I am interested in regularity results for 2nd order elliptic PDEs with mixed boundary conditions like
$$\left\{\begin{array}{rl}-\text{div}(a\nabla u) =& f &\text{in }\Omega, \\ u=&\varphi &\text{on }\Gamma_D, \\ \frac{\partial u}{\partial\nu}=& g & \text{on }\Gamma_N, \end{array}\right.$$
where $\Omega\subset\mathbb{R}^N$ denotes a bounded domain and $\Gamma_D$ with positive surface measure and $\Gamma_N:=\partial\Omega/\Gamma_D$ the Dirichlet and Neumann part of the boundary $\partial\Omega$, respectively. So my question is the following:
What assumptions regarding regularity and compatibility do I have to make to ensure $u\in H^s(\Omega)$ holds for some given $s>1$?
I am aware that there are such results when dealing with a purely Dirichlet or Neumann boundary value problem. However, there are simple examples in a mixed boundary value setting, where smooth data and smooth boundary are not enough to ensure higher regularity.

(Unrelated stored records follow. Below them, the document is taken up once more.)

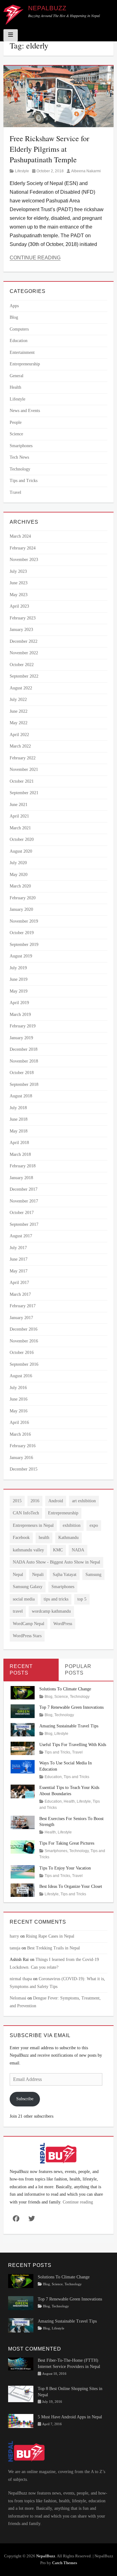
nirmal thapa (21, 1978)
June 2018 (18, 1119)
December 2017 (23, 1189)
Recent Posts (21, 1669)
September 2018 (24, 1084)
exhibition (71, 1525)
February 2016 (23, 1445)
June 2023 (18, 583)
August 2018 (21, 1096)
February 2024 (23, 548)
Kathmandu (68, 1537)
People (16, 422)
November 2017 (24, 1201)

Unfortunately, there is no easy answer to your question. Mixed Dirichlet-Neumann problems have singular solutions even when the boundary conditions are regular. Take $f=\varphi=g=0$ then the function $u(r,\theta)=r^{1/2}\sin\frac\theta2$ is harmonic in the half-space $y>0$ and satisfies the Dirichlet-Neumann boundary conditions. This paper Costabel-Dauge has a few references you might want to look at. I don't know how to kill the singular part.